Dave Bennett, Roger Palmer and Alex Williams playing for Manchester City Football Club during the 1980’s are three notable names fans of football may remember. But what many won’t remember is the former location of Manchester City F.C. Based in Moss Side, south of the city, the football club was woven into the fabric of Manchester’s largest Afro-Caribbean community. When we hear of Moss Side the usual stereotypes may suffice. Bad Boys, gangs, guns and drugs. Negative stereotypes aside, this community was a “hotbed” for young, black and blessed footballing talent.
Though several High Schools were dotted around the club’s vicinity, one school stood out high above the rest when it came to the beautiful game – Ducie High School (now Manchester Academy). Located on Denmark Road and Lloyd Street North, Ducie had a set of schoolboys notably from 1980-1985 who won consecutive league and cup competitions and hardly lost a game during this period. From the first to fifth year, they were a team of winners. With physical prowess, their football was flamboyant, attacking and cultured. The school was famed for playing ‘the beautiful game’.
On one occasion, a group of six boys were invited around Manchester City F.C as part of the school curriculum. As the tour neared it’s finale, the youths gathered around the Chief Scout Ken Barnes as one boy asked:
“Do you ever come to watch us play? We’ve won everything. Unbeaten for God knows how long. Yet not one member of our school has been scouted.” Ken Barnes replied, “I have seen you all play…” And there was silence.
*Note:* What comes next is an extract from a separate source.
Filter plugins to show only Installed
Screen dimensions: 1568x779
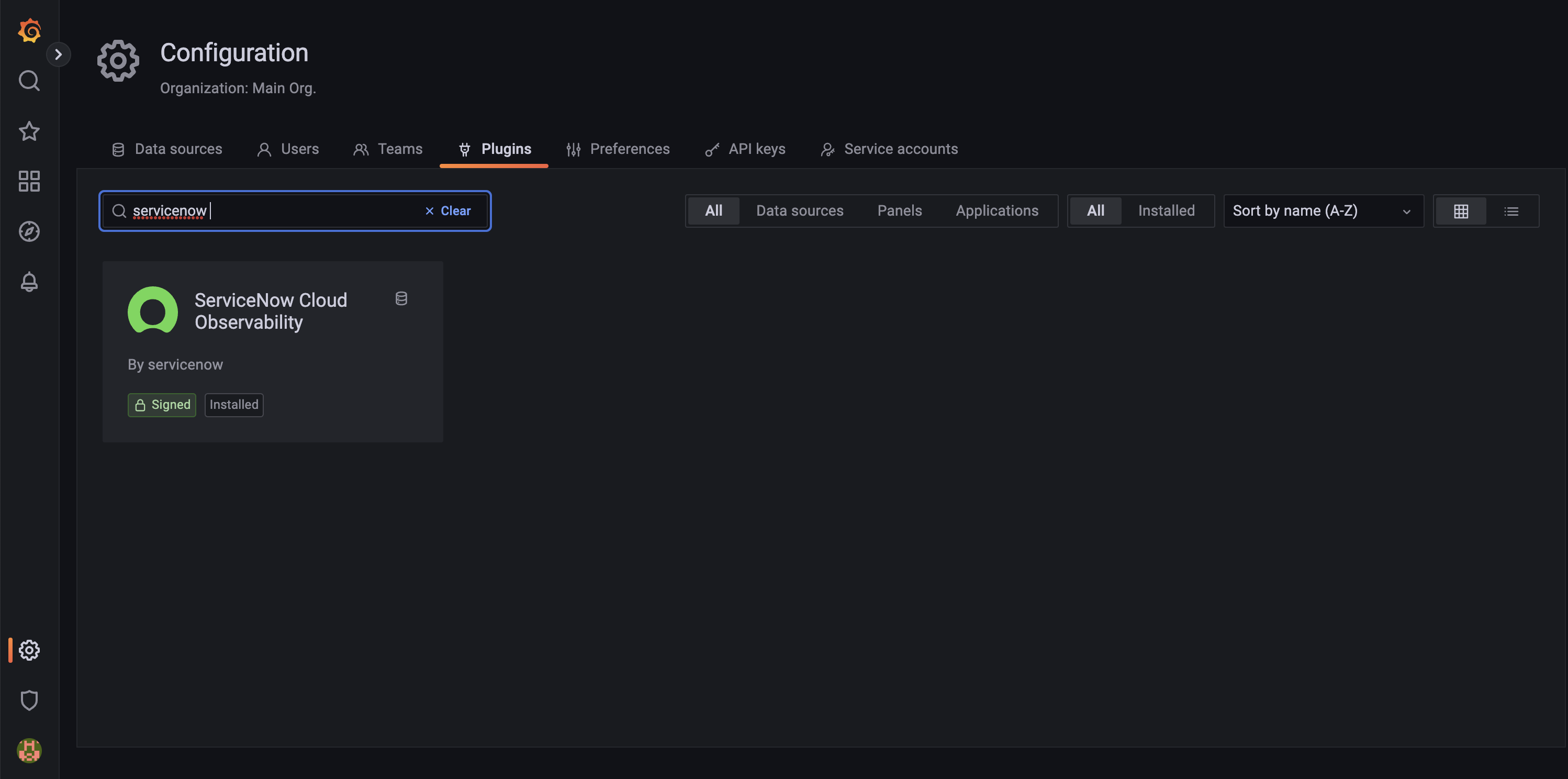click(1166, 210)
Prior and past the period aforementioned, not one player from this school was offered schoolboy terms. In fact, as the boys grew fitter and stronger, the opportunity to play professional football decreased. And unfortunately as time went by some of this gifted talent were caught up in the social ills of the day. Manchester United F.C. and their scouting policy seemed to fare much better which was surprising given the pool of talent surrounding Manchester City, untapped and at it’s full disposal.
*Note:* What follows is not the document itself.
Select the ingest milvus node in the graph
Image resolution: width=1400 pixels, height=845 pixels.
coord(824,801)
Astro football club was a team based in the heart of Moss Side and were famed in amateur circles across the North West of England with a certain Mike Mckenzie at the helm. His professionalism and dedication to his players and community saw him build consecutive teams blessed with with several gifted black players who were crowned North West Champions several times. Again, it’s sad to note that not one player was scouted and given an opportunity to play professional football. And as this followed on from the generation of 1980-1985 is an indication that this discriminatory policy towards black players continued into the 1990’s.
Like Brazil, England is blessed with wonderful footballing talent at it’s disposal. But unlike Brazil, England does not produce to the highest level this glut of festering talent. In the 1980’s football was free, creative and untarnished by the problems schoolboys face today.
Walk around any community in Manchester during the 1980’s you could find open green spaces and schoolboys freely playing football, harnessing their skills. This was an age where schoolboys would organize their own matches against rival communities and these games would draw a large crowd of spectators from within and around the surround communities. And as these organized events would proceed, the younger boys present would organize and play their own impromptu games nearby.
Walk around any community now and the open green spaces have drastically reduced. Add to this fact that the scouting policy has changed as Manchester City F.C set up a monolithic multi-million pound system and complex which considers young foreign players from abroad. The excellent facilities and clinical professional set up has replaced the free and flamboyant way of learning football on the streets and in the open green spaces.
Concluding this argument, for Manchester City F.C to become a true powerhouse of European football or for England to win the World Cup once again in the not too distant future, then this festering glut of talent must be harnessed not just in Manchester but across the county as a whole without due reference to colour or creed.